→ **Given exercise**
Write out the lines from the one containing "The image size is (1917, 953)." through the end of the records, both included, with no changes.

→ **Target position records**

>> Start

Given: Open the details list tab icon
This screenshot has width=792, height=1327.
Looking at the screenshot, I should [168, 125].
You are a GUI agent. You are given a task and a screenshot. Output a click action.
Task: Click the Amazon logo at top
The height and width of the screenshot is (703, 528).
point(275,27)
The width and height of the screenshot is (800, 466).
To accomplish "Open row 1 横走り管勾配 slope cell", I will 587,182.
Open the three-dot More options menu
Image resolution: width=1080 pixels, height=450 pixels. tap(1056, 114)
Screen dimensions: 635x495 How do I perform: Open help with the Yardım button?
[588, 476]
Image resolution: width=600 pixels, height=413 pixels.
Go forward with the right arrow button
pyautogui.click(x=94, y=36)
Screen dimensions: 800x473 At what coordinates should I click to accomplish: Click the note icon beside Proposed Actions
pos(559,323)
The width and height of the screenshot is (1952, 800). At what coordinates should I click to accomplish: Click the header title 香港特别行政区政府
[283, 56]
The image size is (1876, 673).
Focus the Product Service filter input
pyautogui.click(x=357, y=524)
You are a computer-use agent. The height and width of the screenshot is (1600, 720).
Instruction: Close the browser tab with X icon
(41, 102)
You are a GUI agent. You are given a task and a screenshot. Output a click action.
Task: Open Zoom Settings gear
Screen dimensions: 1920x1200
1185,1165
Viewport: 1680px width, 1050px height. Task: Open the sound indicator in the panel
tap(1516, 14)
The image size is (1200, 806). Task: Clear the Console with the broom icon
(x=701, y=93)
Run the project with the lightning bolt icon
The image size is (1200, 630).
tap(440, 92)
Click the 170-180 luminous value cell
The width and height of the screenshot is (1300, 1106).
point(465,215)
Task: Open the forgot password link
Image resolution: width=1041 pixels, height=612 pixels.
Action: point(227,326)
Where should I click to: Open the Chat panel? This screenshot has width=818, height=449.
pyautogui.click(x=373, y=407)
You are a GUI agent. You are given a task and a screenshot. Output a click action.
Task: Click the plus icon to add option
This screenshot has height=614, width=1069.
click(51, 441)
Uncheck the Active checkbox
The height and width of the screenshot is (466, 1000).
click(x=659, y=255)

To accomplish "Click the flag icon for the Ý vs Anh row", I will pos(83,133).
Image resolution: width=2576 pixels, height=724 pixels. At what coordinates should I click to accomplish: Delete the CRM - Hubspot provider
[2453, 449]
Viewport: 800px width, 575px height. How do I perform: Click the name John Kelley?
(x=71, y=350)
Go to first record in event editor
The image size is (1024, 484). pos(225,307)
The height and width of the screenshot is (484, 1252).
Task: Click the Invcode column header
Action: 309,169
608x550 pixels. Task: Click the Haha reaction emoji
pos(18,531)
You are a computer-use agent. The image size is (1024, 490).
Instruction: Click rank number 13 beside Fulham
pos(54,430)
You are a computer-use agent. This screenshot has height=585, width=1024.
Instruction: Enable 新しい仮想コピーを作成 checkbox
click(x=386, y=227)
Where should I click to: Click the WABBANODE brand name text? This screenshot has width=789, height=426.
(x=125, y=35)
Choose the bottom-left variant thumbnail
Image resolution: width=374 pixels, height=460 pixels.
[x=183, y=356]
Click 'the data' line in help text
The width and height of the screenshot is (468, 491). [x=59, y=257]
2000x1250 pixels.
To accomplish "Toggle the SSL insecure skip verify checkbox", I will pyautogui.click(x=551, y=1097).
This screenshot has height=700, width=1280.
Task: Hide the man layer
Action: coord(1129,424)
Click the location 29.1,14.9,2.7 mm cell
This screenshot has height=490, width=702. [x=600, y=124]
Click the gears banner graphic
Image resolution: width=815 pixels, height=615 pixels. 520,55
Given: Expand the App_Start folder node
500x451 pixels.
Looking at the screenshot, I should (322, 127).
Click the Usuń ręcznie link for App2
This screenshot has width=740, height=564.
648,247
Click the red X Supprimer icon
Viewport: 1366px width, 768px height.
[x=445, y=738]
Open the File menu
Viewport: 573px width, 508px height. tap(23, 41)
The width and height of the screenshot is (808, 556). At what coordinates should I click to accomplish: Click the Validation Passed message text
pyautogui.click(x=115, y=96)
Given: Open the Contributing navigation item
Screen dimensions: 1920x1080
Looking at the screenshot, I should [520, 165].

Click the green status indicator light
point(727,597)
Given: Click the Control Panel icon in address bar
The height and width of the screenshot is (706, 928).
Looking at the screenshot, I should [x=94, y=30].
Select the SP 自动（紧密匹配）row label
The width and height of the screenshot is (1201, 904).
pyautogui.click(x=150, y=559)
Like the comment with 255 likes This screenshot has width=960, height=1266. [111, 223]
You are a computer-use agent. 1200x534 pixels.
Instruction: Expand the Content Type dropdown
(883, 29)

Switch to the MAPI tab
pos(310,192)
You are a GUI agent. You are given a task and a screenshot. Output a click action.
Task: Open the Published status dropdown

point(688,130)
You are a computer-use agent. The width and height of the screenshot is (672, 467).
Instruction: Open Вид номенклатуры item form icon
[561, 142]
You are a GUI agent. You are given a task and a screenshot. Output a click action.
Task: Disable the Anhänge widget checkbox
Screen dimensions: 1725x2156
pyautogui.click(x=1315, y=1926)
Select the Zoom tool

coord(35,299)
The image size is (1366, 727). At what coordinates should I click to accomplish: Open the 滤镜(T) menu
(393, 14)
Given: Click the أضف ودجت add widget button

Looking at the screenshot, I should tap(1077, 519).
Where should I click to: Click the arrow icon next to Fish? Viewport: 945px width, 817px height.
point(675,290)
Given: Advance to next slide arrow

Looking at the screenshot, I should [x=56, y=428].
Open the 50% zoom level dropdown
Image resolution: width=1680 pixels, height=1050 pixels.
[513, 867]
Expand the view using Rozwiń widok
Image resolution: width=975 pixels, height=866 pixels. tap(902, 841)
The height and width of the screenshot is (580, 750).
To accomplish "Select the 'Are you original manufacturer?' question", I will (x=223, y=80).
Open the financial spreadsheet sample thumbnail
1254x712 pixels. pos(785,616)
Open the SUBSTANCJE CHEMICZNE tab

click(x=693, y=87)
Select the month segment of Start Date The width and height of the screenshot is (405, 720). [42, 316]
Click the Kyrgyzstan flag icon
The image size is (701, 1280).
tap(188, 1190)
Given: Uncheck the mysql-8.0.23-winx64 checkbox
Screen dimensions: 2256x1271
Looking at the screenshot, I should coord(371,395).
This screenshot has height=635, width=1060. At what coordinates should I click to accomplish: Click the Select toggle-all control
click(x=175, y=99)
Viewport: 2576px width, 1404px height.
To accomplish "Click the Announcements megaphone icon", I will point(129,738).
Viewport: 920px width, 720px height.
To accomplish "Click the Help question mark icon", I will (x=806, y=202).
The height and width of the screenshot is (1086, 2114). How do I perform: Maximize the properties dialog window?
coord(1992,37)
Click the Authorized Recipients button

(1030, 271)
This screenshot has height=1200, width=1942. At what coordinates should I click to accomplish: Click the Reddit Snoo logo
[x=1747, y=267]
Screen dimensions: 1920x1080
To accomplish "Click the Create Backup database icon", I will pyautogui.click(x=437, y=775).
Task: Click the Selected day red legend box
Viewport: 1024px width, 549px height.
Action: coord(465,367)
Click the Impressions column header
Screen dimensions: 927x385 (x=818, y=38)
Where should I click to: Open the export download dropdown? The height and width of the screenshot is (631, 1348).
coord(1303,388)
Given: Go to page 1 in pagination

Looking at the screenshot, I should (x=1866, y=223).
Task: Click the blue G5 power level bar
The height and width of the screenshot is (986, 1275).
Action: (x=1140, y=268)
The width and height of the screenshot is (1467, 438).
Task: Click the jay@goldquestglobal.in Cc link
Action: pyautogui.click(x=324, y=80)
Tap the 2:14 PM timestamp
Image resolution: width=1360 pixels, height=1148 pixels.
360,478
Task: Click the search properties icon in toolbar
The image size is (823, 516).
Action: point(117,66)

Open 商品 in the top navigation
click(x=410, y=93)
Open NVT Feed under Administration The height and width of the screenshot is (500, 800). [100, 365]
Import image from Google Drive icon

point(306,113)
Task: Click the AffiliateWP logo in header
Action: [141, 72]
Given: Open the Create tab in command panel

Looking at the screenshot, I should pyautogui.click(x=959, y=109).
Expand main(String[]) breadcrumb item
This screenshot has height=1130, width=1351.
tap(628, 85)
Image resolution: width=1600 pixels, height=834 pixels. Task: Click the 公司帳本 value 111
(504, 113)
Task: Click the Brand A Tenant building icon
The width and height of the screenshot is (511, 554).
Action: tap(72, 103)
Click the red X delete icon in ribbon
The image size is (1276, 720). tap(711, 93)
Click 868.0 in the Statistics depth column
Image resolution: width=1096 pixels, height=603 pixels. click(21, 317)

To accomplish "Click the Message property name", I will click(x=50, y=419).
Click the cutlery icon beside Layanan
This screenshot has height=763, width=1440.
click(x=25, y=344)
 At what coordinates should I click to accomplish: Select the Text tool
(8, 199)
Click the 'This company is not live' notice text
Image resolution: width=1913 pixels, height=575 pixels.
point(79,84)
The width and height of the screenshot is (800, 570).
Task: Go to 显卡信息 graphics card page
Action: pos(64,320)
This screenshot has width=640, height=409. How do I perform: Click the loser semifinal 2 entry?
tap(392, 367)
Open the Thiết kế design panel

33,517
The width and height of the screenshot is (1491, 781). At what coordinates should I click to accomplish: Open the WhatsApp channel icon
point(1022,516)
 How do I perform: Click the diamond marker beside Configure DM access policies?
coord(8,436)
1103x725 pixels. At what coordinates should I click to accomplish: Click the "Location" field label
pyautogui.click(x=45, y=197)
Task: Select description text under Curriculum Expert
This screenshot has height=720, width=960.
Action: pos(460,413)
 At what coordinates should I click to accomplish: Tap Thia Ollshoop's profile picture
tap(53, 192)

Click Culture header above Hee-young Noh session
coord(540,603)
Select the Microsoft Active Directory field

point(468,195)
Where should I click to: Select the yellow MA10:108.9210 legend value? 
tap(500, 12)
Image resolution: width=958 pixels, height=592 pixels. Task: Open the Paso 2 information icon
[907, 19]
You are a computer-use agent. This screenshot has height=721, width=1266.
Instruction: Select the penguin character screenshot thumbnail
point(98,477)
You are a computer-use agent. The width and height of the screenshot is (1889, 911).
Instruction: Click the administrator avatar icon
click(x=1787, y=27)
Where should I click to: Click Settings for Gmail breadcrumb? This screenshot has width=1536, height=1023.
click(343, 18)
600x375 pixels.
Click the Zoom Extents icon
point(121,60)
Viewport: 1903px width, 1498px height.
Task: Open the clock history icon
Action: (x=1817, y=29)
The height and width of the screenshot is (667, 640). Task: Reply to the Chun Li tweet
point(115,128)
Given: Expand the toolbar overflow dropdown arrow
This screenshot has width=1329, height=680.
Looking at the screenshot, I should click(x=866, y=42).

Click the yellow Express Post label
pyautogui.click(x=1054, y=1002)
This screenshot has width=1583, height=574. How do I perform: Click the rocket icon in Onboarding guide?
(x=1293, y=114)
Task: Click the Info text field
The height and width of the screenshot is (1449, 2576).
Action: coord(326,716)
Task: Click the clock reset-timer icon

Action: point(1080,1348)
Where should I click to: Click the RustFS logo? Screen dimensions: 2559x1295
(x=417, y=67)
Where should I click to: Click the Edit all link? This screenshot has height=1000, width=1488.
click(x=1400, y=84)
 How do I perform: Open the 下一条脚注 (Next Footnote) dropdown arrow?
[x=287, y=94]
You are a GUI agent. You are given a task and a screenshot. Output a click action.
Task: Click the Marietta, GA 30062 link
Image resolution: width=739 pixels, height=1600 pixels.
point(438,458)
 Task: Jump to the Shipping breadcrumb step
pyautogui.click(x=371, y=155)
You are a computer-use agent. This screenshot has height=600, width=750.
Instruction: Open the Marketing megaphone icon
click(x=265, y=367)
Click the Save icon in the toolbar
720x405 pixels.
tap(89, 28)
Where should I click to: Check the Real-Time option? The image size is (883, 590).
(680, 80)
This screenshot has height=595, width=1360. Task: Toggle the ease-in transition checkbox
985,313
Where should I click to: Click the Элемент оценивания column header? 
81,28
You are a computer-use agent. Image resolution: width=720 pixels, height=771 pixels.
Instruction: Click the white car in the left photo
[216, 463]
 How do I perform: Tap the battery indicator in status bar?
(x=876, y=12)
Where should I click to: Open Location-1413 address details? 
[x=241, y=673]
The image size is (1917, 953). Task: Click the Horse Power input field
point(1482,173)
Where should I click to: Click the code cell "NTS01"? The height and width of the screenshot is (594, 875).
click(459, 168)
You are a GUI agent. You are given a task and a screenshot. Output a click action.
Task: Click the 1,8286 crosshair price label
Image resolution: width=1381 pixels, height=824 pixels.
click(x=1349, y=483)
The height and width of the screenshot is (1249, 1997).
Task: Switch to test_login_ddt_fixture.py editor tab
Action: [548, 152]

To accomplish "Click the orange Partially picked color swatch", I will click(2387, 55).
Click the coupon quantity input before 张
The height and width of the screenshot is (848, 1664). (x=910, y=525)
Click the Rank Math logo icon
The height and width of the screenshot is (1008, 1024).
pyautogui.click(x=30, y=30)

>> End

→ **Result of the task**
The image size is (1917, 953). Task: Click the Horse Power input field
point(1482,173)
Where should I click to: Click the code cell "NTS01"? The height and width of the screenshot is (594, 875).
click(459, 168)
You are a GUI agent. You are given a task and a screenshot. Output a click action.
Task: Click the 1,8286 crosshair price label
Image resolution: width=1381 pixels, height=824 pixels.
click(x=1349, y=483)
The height and width of the screenshot is (1249, 1997).
Task: Switch to test_login_ddt_fixture.py editor tab
Action: [548, 152]

To accomplish "Click the orange Partially picked color swatch", I will click(2387, 55).
Click the coupon quantity input before 张
The height and width of the screenshot is (848, 1664). (x=910, y=525)
Click the Rank Math logo icon
The height and width of the screenshot is (1008, 1024).
pyautogui.click(x=30, y=30)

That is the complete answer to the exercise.